STORED RECORDS →
_ _ _
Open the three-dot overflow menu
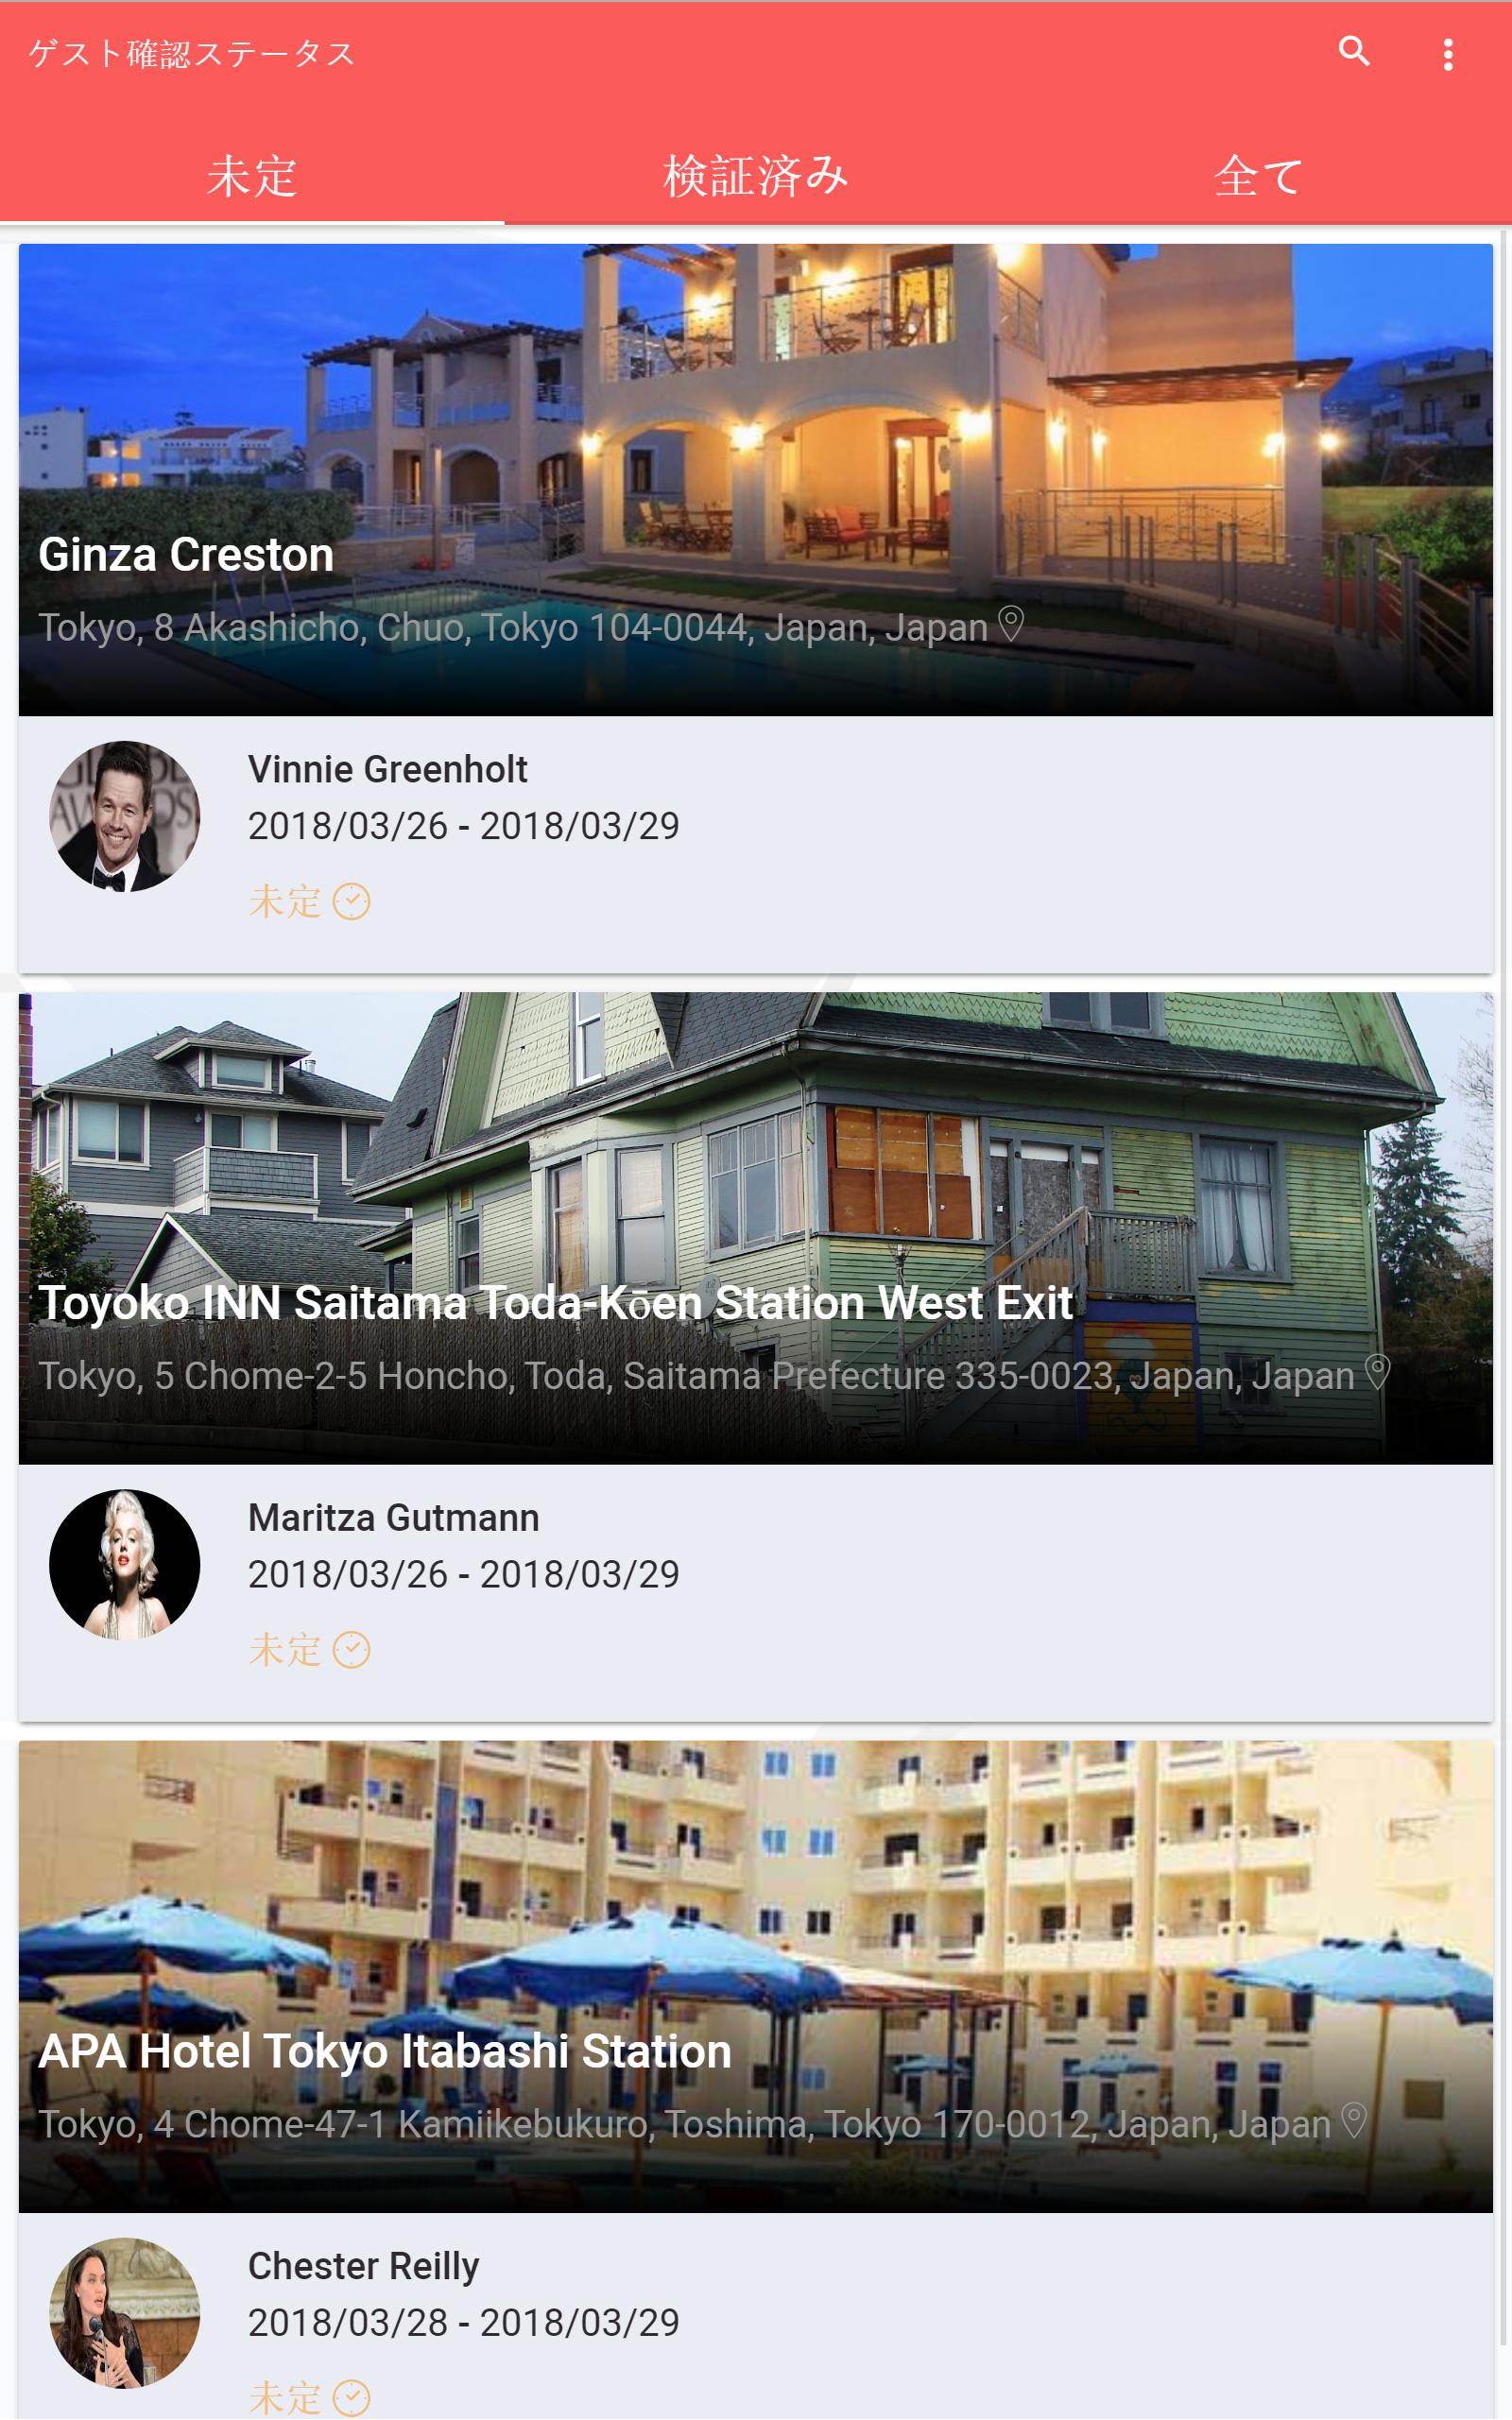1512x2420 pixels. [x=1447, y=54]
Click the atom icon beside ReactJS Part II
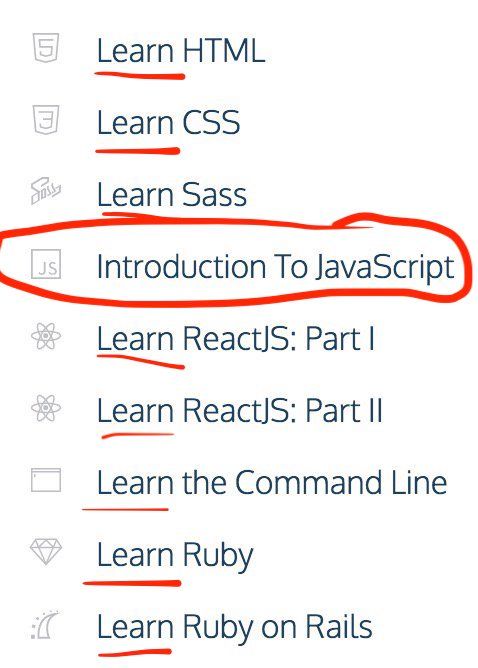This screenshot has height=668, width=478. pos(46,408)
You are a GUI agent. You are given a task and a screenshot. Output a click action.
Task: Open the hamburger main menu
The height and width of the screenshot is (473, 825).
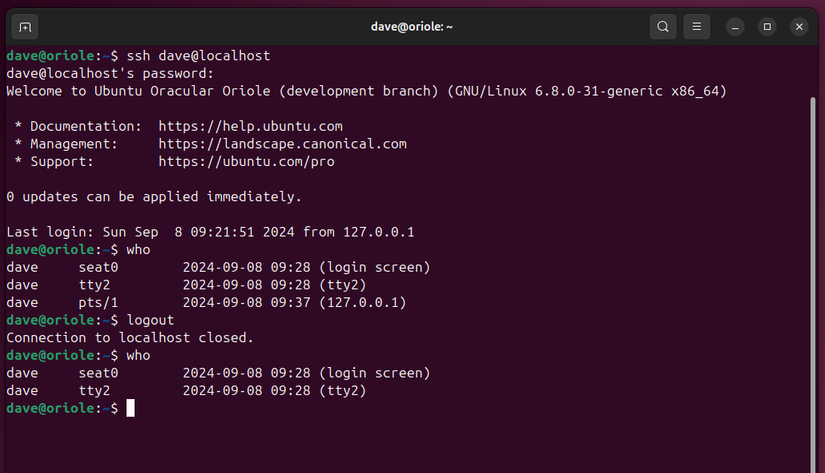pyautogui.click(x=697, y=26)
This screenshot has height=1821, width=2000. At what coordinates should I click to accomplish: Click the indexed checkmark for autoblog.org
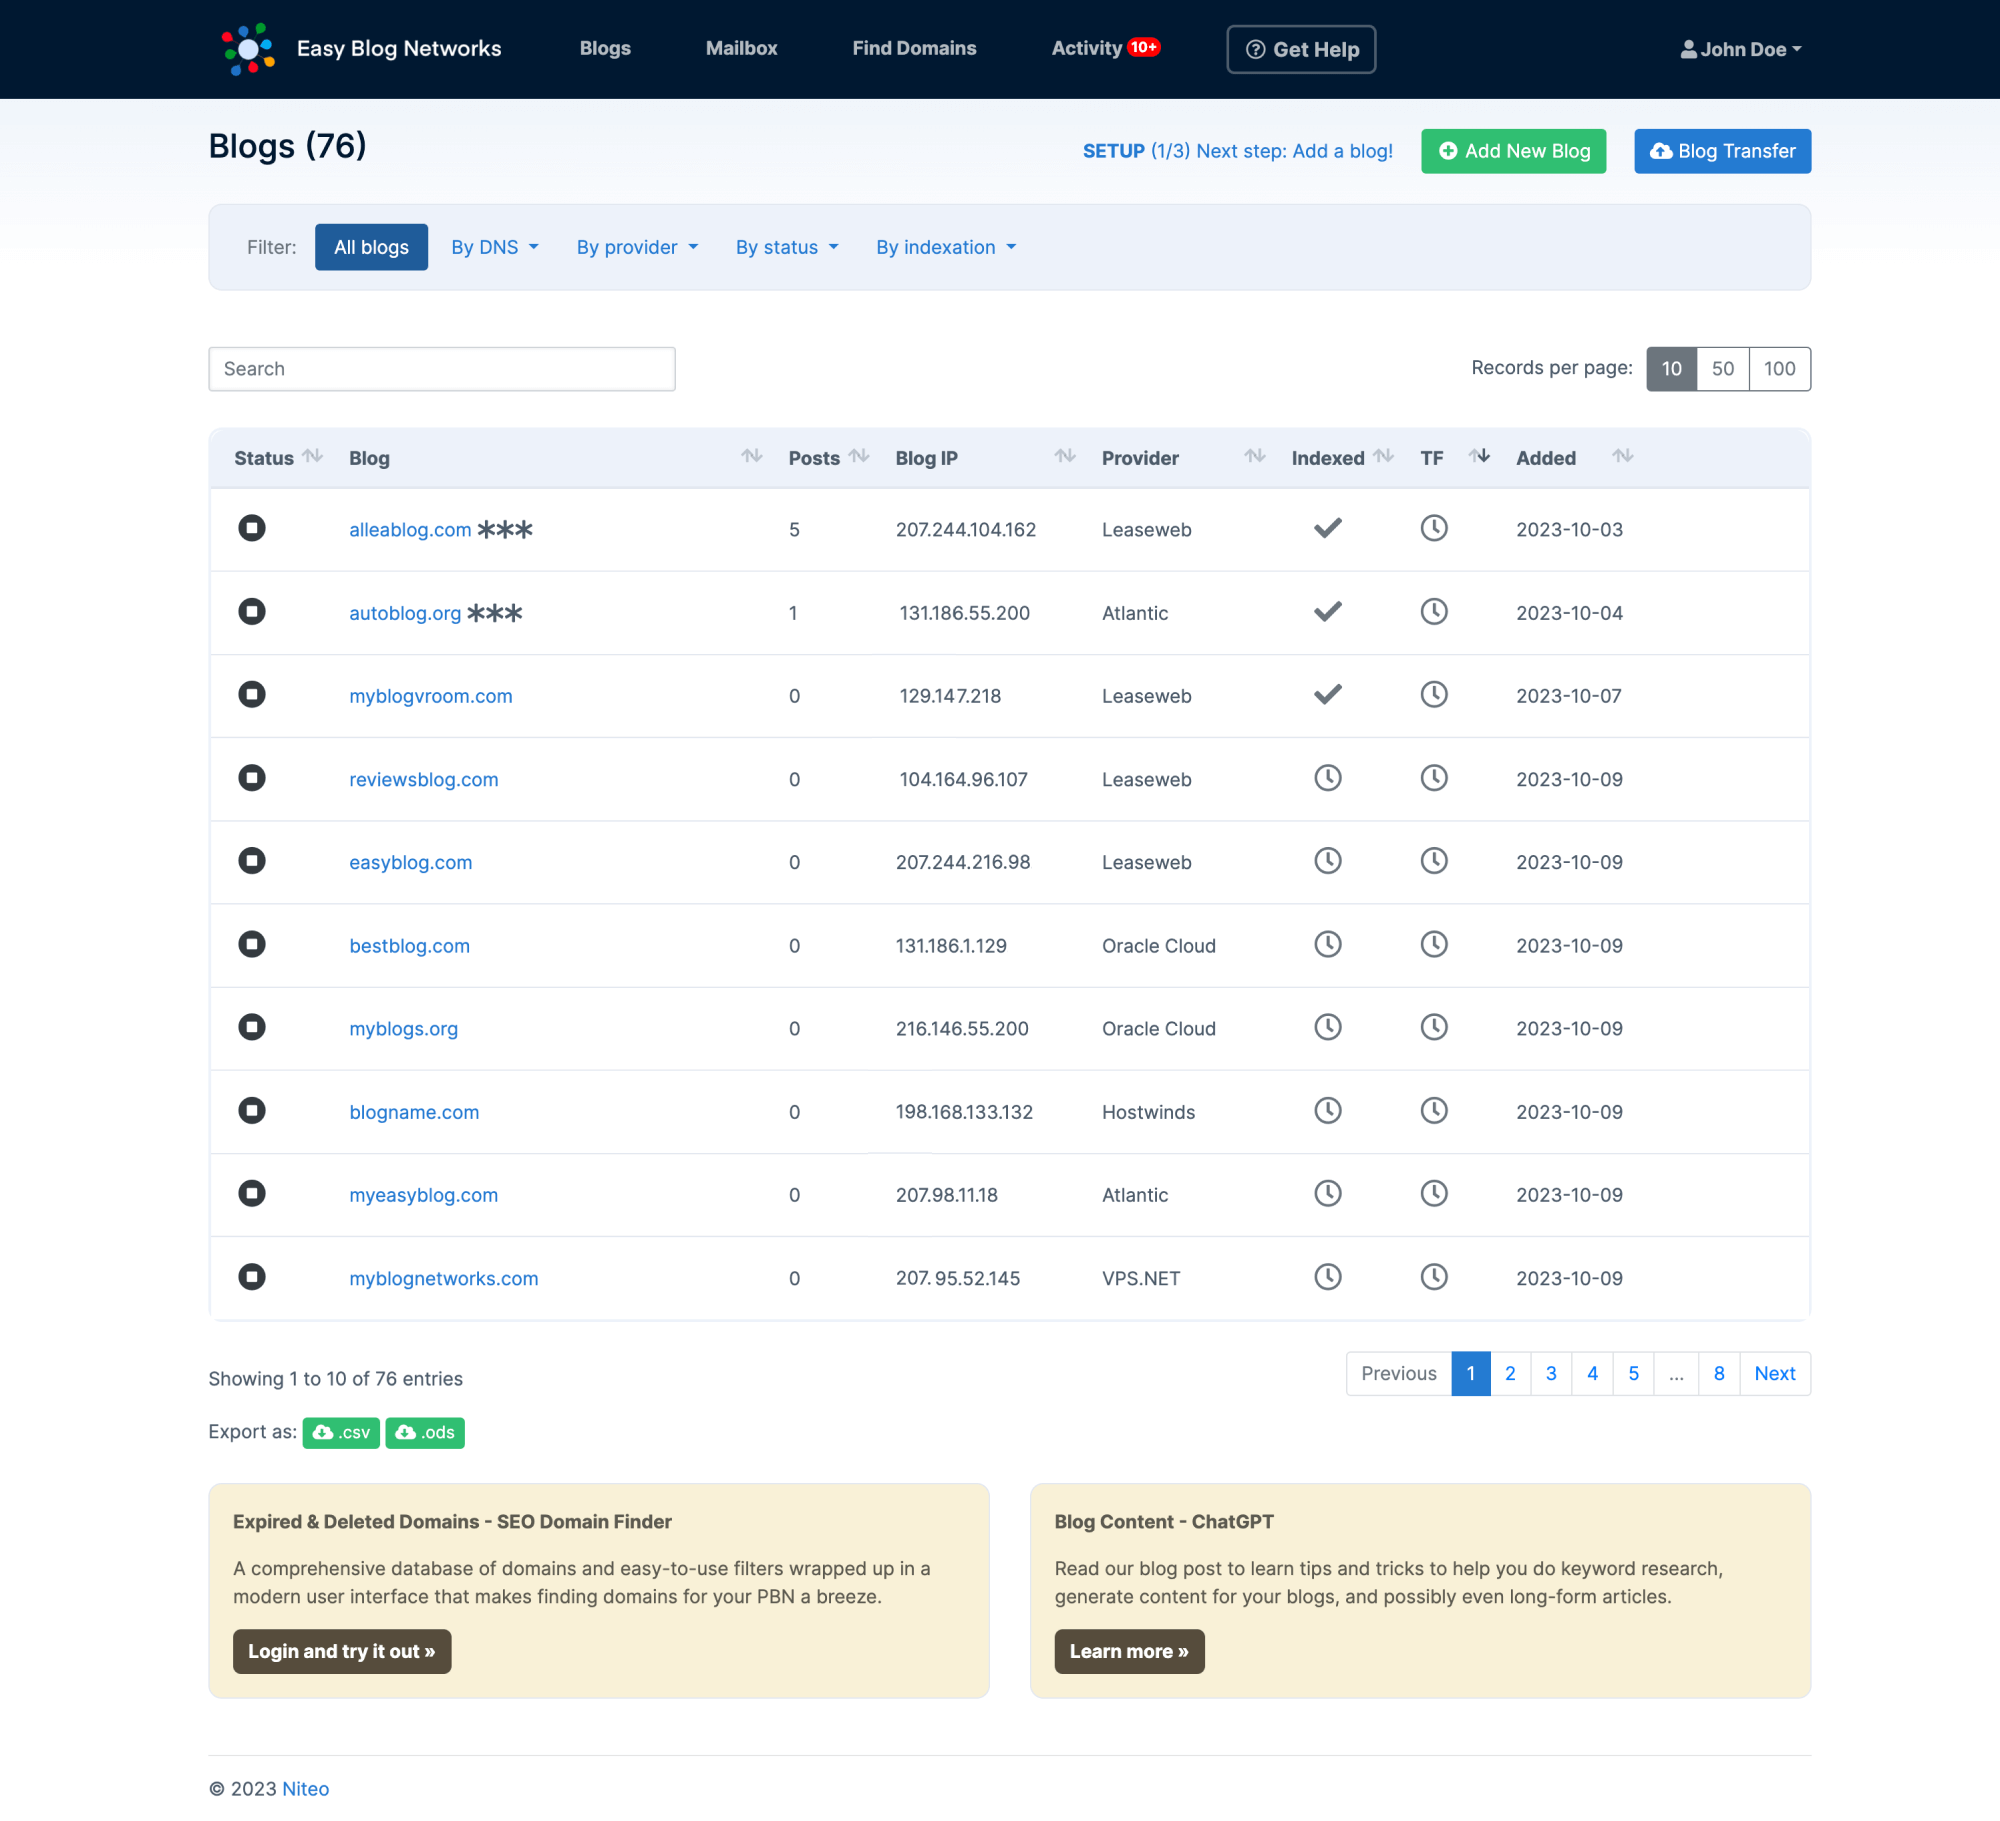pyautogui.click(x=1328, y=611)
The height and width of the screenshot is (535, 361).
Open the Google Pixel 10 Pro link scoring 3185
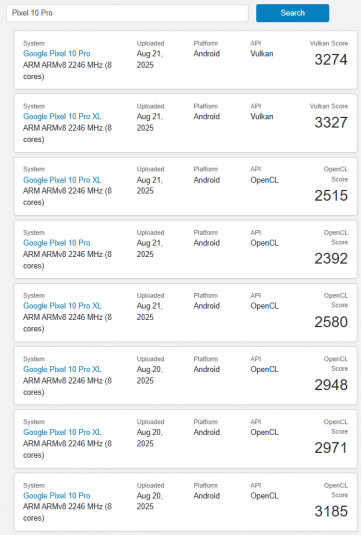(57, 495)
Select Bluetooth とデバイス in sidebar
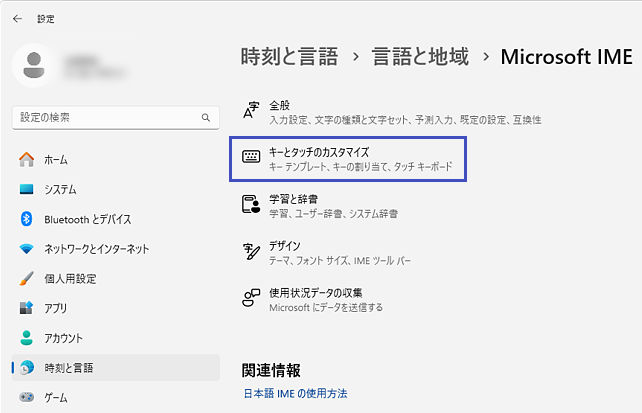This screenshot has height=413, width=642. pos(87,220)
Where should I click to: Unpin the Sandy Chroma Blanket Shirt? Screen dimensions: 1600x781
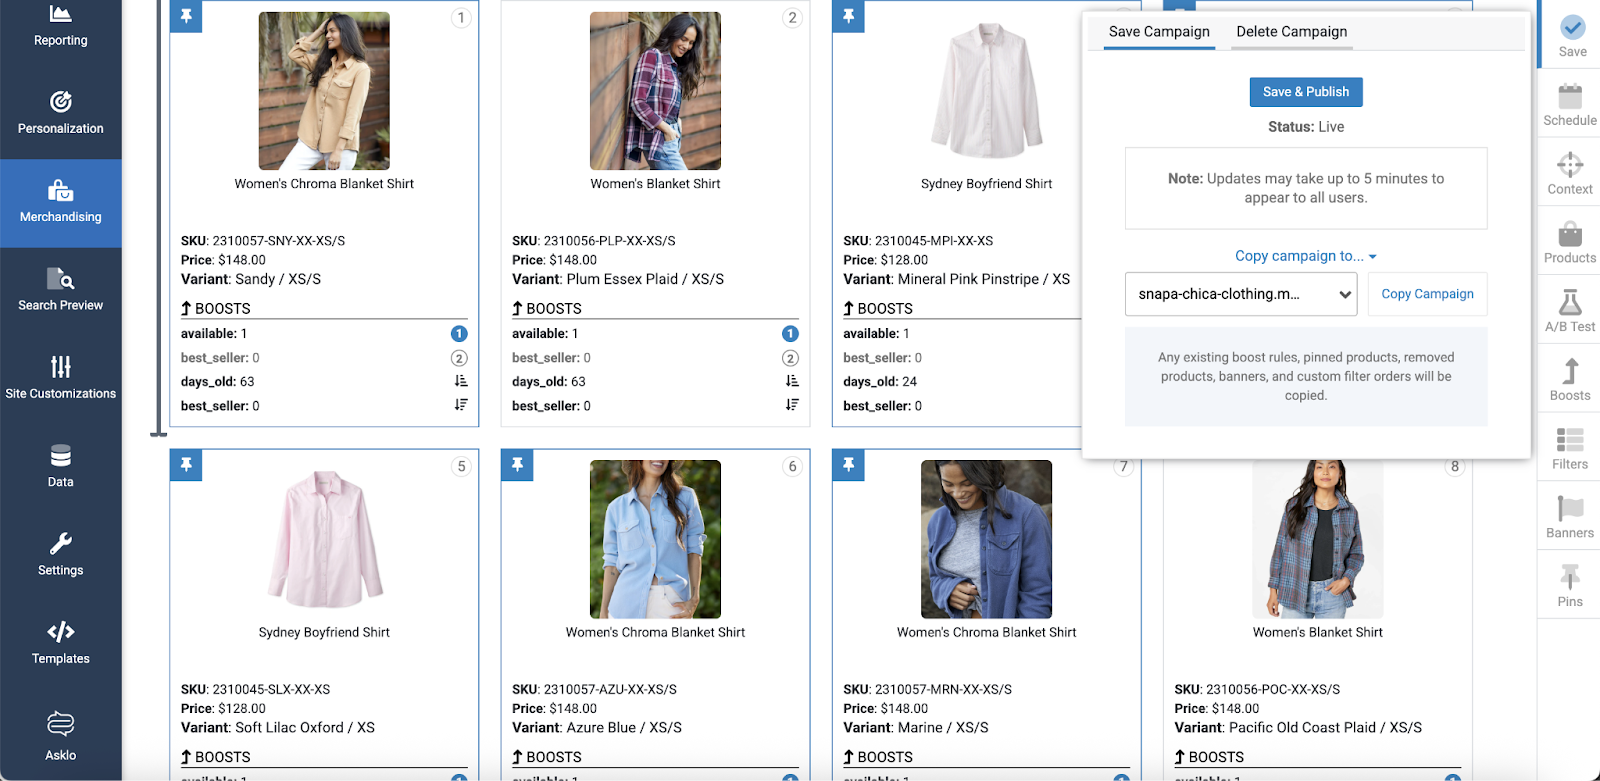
_ _ _
SET PROBLEM → Copy out every line of text in the records above word for word, leaving out the pictures.

WORKED SOLUTION →
Open the three-dot overflow menu
1512x2420 pixels. [x=1447, y=54]
Click the atom icon beside ReactJS Part II
This screenshot has height=668, width=478. pos(46,408)
You are a GUI agent. You are given a task and a screenshot. Output a click action.
Task: Open the hamburger main menu
The height and width of the screenshot is (473, 825).
pyautogui.click(x=697, y=26)
This screenshot has height=1821, width=2000. At what coordinates should I click to accomplish: Click the indexed checkmark for autoblog.org
pyautogui.click(x=1328, y=611)
The height and width of the screenshot is (535, 361).
Open the Google Pixel 10 Pro link scoring 3185
(57, 495)
Select Bluetooth とデバイス in sidebar
This screenshot has height=413, width=642. pos(87,220)
Where should I click to: Unpin the Sandy Chroma Blanket Shirt? Screen dimensions: 1600x781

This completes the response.